Lately the unit has been......insane. I have never particularly enjoyed psychiatric patients, and in the past two weeks I've been punched by a psych patient, and taken 4 knives away from another. Both under my direct supervision. And besides those incidents, its just been a run for our money in every way. A true test of patience, strength, passion and endurance.
I've discovered something about myself in all of this though, a new defense mechanism I didn't even really know I had in me. On the unit, there have been moments where everything is coming at you at once, you are having the worst possible night, no one can help you because everyone else is having a bad night too (in addition to your hospital being severely understaffed), and you face a decision: You lose it and throw a complete temper tantrum on the floor/ run out of the hospital screaming, or you find SOME way to keep yourself together. Not just together, but you have to be able to put on a smile and keep calm entirely in front of your patients and not let them see you're having a bad night in any way. Its definitely not easy.
So my new defense mechanism is something new. In order to prevent my inner psyche from going completely nuts, I went into what I see as an emotional shutdown. I went through the motions. I did what I had to do. I said only what needed to be said. I remained calm. I thought things through. I did my job. But I wasn't emotionally there...I couldn't be. Its like my brain and body were still working but my mind and soul weren't.
On my particular unit, we can't really take breaks. There are only two nurses on staff at all times and leaving the floor is not allowed. So my break consists of eating a sandwich at the nurses station. Also, being that there are times we are severely understaffed and have no aide, if a call light or problem arises while you are sitting and eating your sandwich- you must go attend to this.

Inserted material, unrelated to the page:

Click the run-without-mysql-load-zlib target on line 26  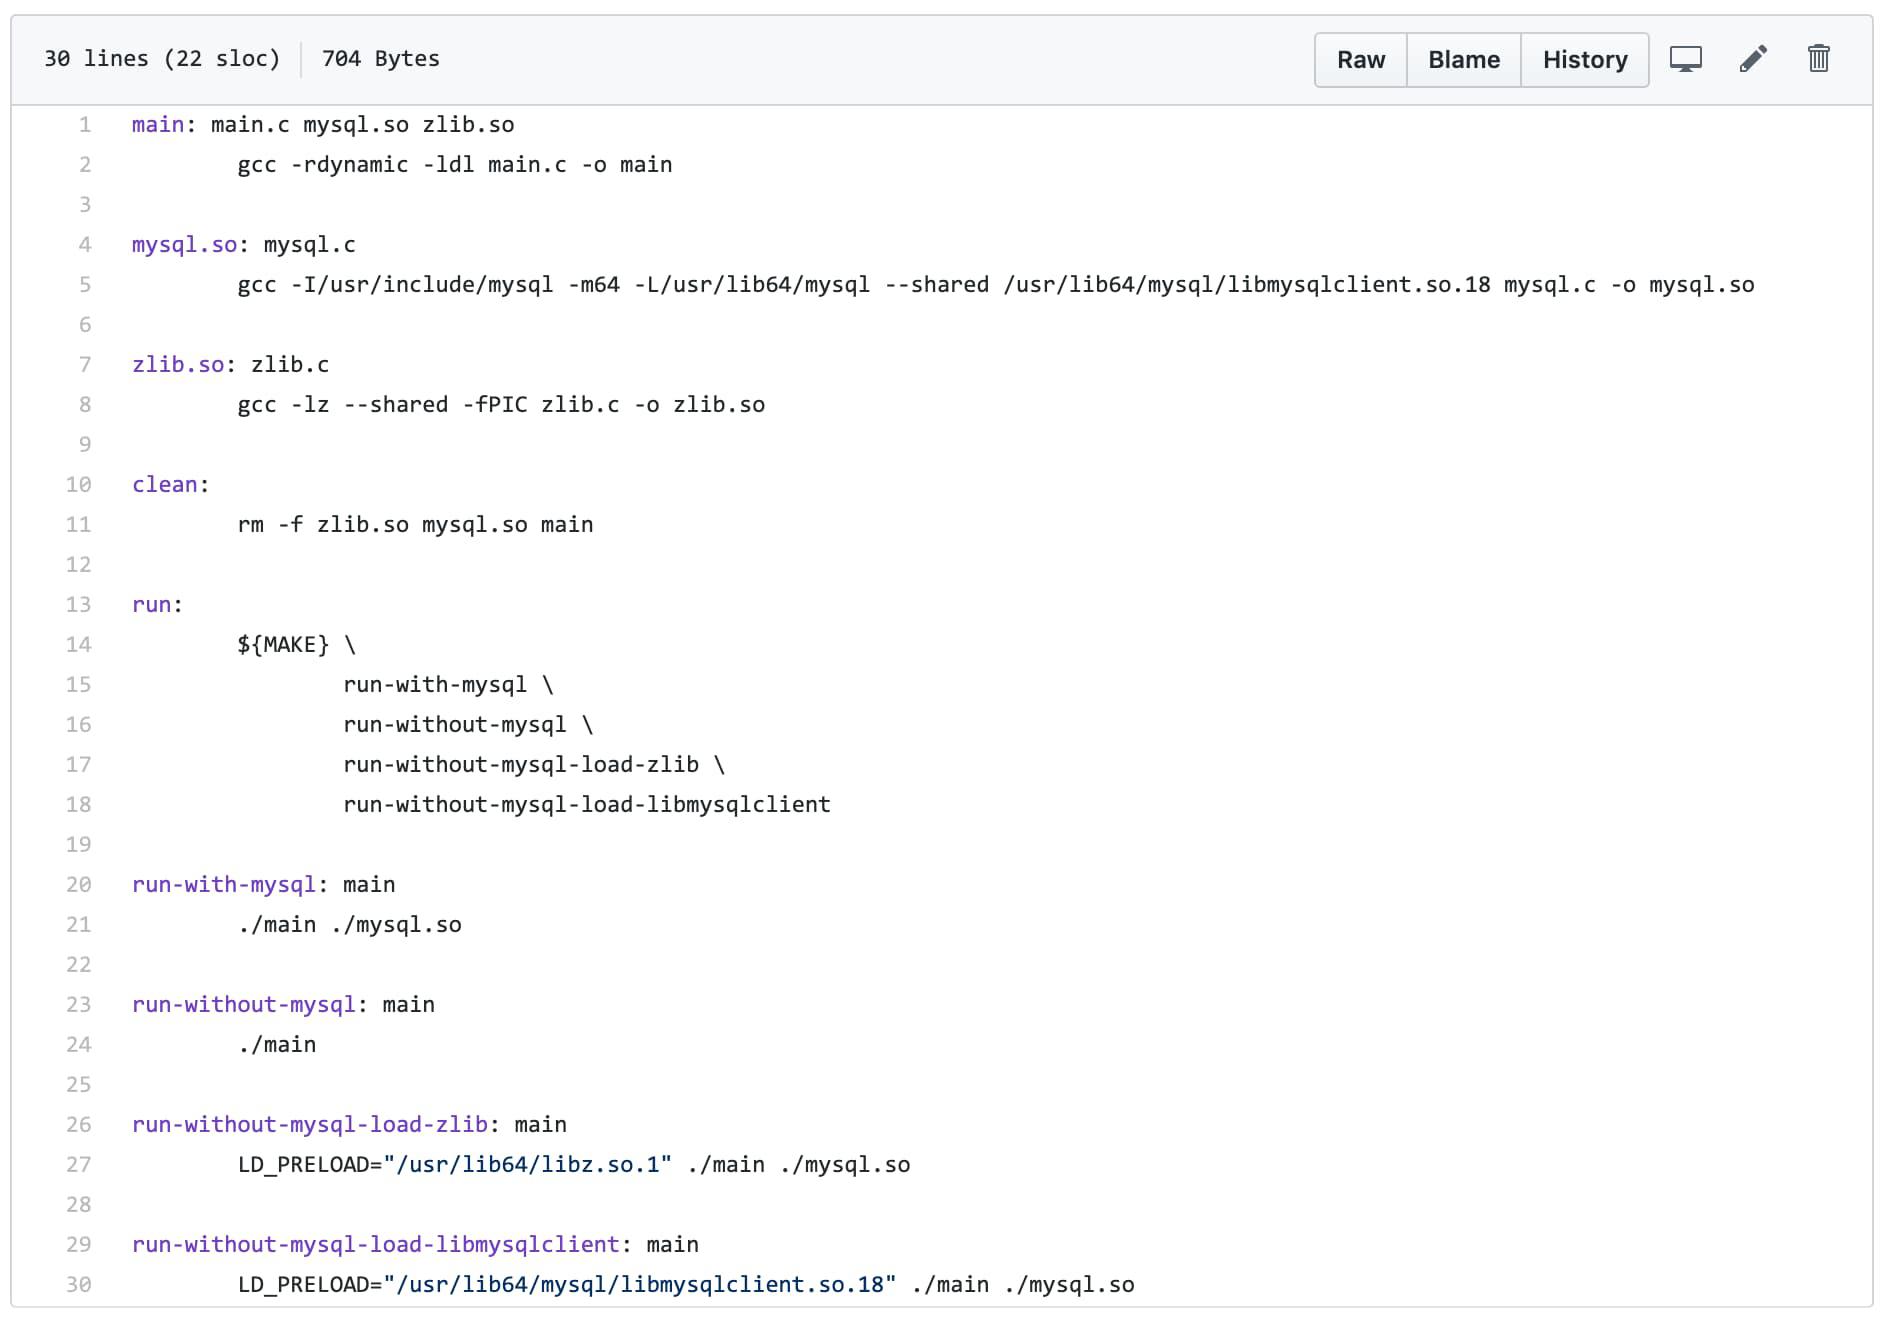(310, 1125)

So really, you don't get a "true break". There have been night shifts where I couldn't even find the 4 minutes it took to pee until about 5 am. That's why nurses have extraordinary bladders. They expand :-)
But all this has definitely made me re-think whether or not I chose the right career. Its gotten me pretty low in the dumps, and its brought on a lot of thought. Lets start with the good- I am incredibly thankful for where I have gone in life. Meaning- I love having the medical knowledge database in my head. I love figuring out the mysteries, I love diagnosing people, I love applying medical knowledge, I love explaining things to laypeople, I love knowing more than the residents (hehe). I love the fact that when I have kids, I will know how to help them medically. I love that If I'm first responder to any accident as a drivebyer- I can apply basic medical attention. I can respond to emergencies on airplanes. I want to learn more and more and more about the medical field and apply it all. Its like a giant equation, a giant puzzle- and I want to collect all the pieces.

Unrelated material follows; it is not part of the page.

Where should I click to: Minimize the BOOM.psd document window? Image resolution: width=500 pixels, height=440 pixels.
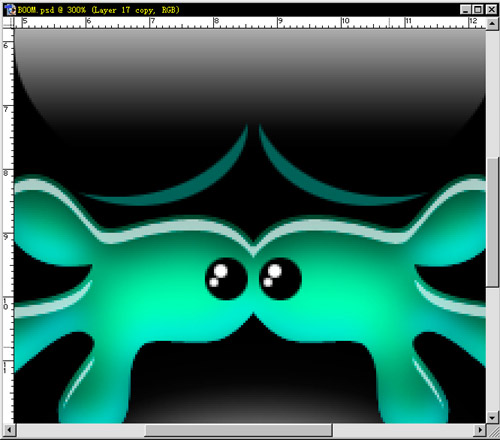[466, 10]
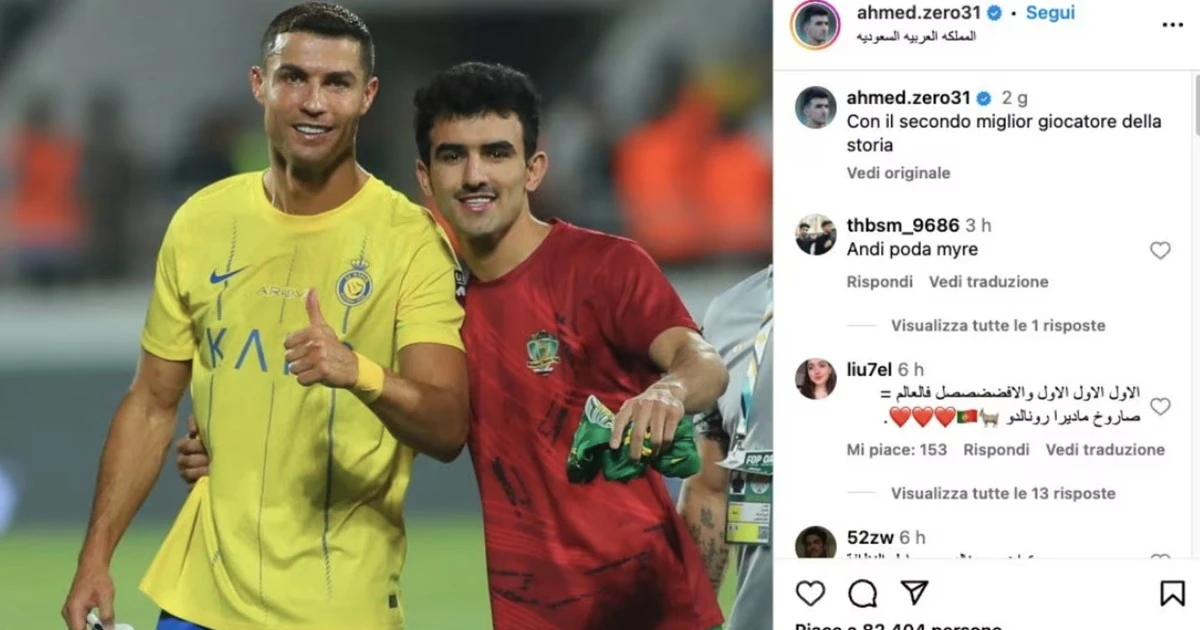Viewport: 1200px width, 630px height.
Task: Open 52zw avatar
Action: click(x=816, y=543)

I keep revolving back to the fact that I should have just followed my heart. My true heart. I just, once again, didn't have enough confidence in myself to believe I could succeed. I should have gotten a job that allowed me to exercise my creative artistic side at work. With Pixar. Or with a graphic design company. As a Writer. As a music-video design artist. As a movie-maker. ANY other job on this planet that could let me make art every day......that....would be my ultimate key to happiness. Sure I can make art on the side now. But in my time off- when I'm exhausted. When my mind is absolutely reeling from the shift I just had.
I think I'm mad at myself for just feeling this jaded after only five months of nursing. I wouldn't say that I am burned out, but the fire is lit and it shouldn't be. Not this early. I have to fix things. I'm tired of holding it all together. I'm tired of pretending to be strong.